For the Sixth Annual Activating The Medium festival in 2003, 23five arranged a series of brief interviews between many of the participants at the festival. This conversation with Michael Gendreau was conducted by Randy Yau.
Randy Yau: You are a musician. By day, you are an acoustician. Does the cross-section of these two professions influence how you approach works of either profession? How do you perceive music as an acoustician and how do you perceive acoustics as a musician?

Michael Gendreau: Actually, day and night are pretty mixed up for me. I carry out my musical and acoustical work in many different time zones, and it ends up that he best time for work in acoustics is often late at night, when most people are asleep and not driving their cars.

Philosophically, I separate the two disciplines absolutely. In reality, I indulge in a collaboration of the different mind sets, within limits. It is possible to have a real separation between the relatively subjective realm of aesthetics and the more objective world of science and analysis, and I think it is necessary to be able to work at the extremes of these limits at will. That said, I get the greatest pleasure, it might be said to be an aesthetic pleasure, in developing a new and logically documentable path to the solution of a particular problem in acoustics or vibration. Another aspect of this collaboration is that the ear is one of the most useful instruments an acoustician has; in certain aspects its power of resolution is greater than any electronic instrument, so that there is no doubt that musical ability is a benefit in acoustical analysis. You might be surprised how many acousticians have musical abilities, and we use these to, say, recall the pitch or the harmonic content of a particular noise. To put it in a base way, as an adjunct to scientific analytical skills, ability in the humanities has long been thought, in general, to be a benefit in scientific analysis. Strangely, I have found the opposite to be less useful. Science (acoustics) may provide us with some interesting tools, but musical work that primarily represents a particular tool, be it physical or conceptual, is ultimately uninteresting to me. If nothing else, the relevance of such music is highly time-limited, in accordance with the development of material or conceptual technology. The problem with reliance on technology is that music lacks the universal logical language of science and develops individually (i.e., very slowly) instead of collectively. Rather, I think it is better to perceive, develop, and adapt music as one does daily life. In my case, it involves some acoustics, as well as a lot of other things.

In your work, you use sophisticated engineering devices to activate a dimension of music that seems deeply inherent within the materiality of objects--transforming microscopic events into macroscopic landscapes. Can you briefly describe your process and perhaps your inspiration to transpose scientific process into that of aesthetic?

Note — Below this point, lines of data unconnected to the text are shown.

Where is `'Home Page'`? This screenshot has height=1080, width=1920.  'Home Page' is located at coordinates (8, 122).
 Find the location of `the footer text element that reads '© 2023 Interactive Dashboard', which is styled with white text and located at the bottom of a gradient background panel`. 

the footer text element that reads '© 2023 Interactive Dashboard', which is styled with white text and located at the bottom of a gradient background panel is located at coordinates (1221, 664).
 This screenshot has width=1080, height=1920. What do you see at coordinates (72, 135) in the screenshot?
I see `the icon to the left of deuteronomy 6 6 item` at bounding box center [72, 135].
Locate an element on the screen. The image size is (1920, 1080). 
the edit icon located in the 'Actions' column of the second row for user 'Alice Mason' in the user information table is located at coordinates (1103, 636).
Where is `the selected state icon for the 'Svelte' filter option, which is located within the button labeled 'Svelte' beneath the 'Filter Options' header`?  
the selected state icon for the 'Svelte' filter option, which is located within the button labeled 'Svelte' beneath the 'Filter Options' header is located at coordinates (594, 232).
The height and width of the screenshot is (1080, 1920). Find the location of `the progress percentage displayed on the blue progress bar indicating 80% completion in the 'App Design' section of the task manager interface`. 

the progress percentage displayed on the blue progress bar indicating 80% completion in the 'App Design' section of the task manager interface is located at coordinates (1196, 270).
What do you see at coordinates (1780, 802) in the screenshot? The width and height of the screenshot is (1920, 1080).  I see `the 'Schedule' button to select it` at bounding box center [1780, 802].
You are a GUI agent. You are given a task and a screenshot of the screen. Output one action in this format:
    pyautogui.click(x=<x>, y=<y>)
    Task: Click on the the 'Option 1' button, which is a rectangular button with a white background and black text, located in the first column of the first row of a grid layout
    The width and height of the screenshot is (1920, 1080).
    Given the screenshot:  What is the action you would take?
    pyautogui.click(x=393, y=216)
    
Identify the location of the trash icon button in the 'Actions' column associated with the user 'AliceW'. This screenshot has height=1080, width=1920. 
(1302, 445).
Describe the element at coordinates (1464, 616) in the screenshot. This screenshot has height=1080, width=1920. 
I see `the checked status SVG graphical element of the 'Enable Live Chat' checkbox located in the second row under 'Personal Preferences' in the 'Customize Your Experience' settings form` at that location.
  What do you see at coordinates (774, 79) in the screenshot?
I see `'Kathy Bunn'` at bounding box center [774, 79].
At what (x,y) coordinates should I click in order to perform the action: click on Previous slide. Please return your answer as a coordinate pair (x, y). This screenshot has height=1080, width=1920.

My particular work in vibration and noise happens to focus on very low vibration and noise environments designed for work at very small dimensions (nano-scale and smaller). The engineering devices you mention are the very sensitive accelerometers and microphones necessary to carry out this analytical work, as well as other devices such as shakers used to activate structures under investigation. My work in this realm is necessarily very time-consuming. The practicality, or inspiration as you call it, is that this is the world I work in, and in which am also willing to find useful material for musical work. Science is all about discovering the inherent qualities of objects and spaces, and this reality can be very strange. It seems to be my experience that the phenomena that make up the most important part of music can be found and adapted from any discipline. What makes it music is more a function of the dynamic qualities and energy (or, cynically, positioning) with which one engages with the phenomena. Looking back over my own history in music, which is twice as long as my 15-year engagement with physics, it pleases me to see common aesthetic patterns in spite of radically varying source material. That said, the microscopic is particularly fruitful, interesting, and most importantly, without limits.